Garner does not describe where in Essington Wood this encampment was – so I am a little confused as to how Historic England could map it to where they have. I concluded that they must have taken into the equation an account conveyed by a William Pitt to Stebbing Shaw in 1794, which was included in his History (vol 2, p312). Pitt would later go on to write ‘A Topographical History of Staffordshire’ in 1817, but would not include any reference to it in that work.

Pitt’s submission to Stebbing Shaw’s on an enclosure at Essington Wood. (Lichfield Library)

This account is interesting for what it doesn’t say as much as for what it does, and needs picking apart as it could offer a clue to the development of Essington Wood prior to its enclosure.

First, it was the result of a brains-trust of both Vernon, the Lord of the Manor, and either Pitt or someone he knows. It is clear that neither is sufficiently able to understand the feature they describe, indeed, as they believe the site was unknown by Robert Plot (and any other antiquarian), they seek expert opinion form an antiquarian or military specialist.

The physical description is of little help, really: the site is of ‘some extent’ and they believe ‘constructed’ (so man-made) for military purposes, but it does not mention any ditches, raised earthworks or, and very importantly here, ruins or structures. Nor do they give any indication of condition, completeness or degradation. Is it any wonder that the site was written-off in 1958  as ‘probably a homestead moat’ – whether they investigated the actual location or not!

Some topographical detail is provided: the site is ‘on rising ground’, but we have no idea if he means from the lodge building or just within the general terrain. It is important to remember here that he does not say the ‘highest ground’, but on ‘rising ground’.

Their dating is extraordinary in my opinion: Vernon said that he had ‘no history or tradition concerning it’ and, as they believed it of military origin, they dated it to a period before ‘the use of fire-arms’; I cannot understand as to how Vernon had no ‘tradition’ of the site considering his family had been the Lord of the Manor since the 1560s, and them having married into the Swynnerton family that had been the manorial family prior to that (and had built Hilton Hall in the early 14th century).

The location is most interesting: the site is described as being 400-500 yards west of the ‘lodge-house’ that belonged to Mr Vernon. It is tantalising, as any attempt to locate the feature would require an understanding as to where the lodge-house was from which the westerly sojourn was made back in 1794, but tracking a ‘lodge’ of that date seemed on the face of it to be very difficult.

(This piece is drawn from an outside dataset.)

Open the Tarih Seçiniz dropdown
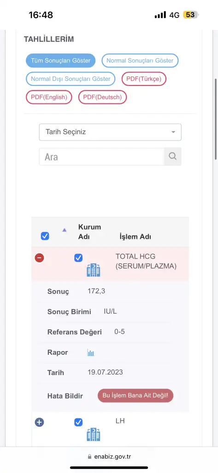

A more detailed discussion as to what was in Essington Wood around 1794 will come in part 2, when we look the historical mapping regarding the buildings; saying that, I need to address the archaeological question. The first thing to say is that none of the historical mapping (including the OS 25″ scale) that I use in these articles, running from 1775 – 1972, show anything that is either described or depicted as an archaeological feature (eg. moat or fort).

The 1839 Tithe Map (shown below) is the best of the mapping sources that shows the likely area that this archaeological feature may have been. The map shows Springhill House (570), Springhill Covert (571), the Lodge (554), Collier’s Castle (444, house; 93, garden) and the strange feature (562),

The 1839 Tithe Map for Springhill: it shows Springhill House and Covert, the Lodge, Collier’s Castle, and a strange feature between them. (Lichfield RO)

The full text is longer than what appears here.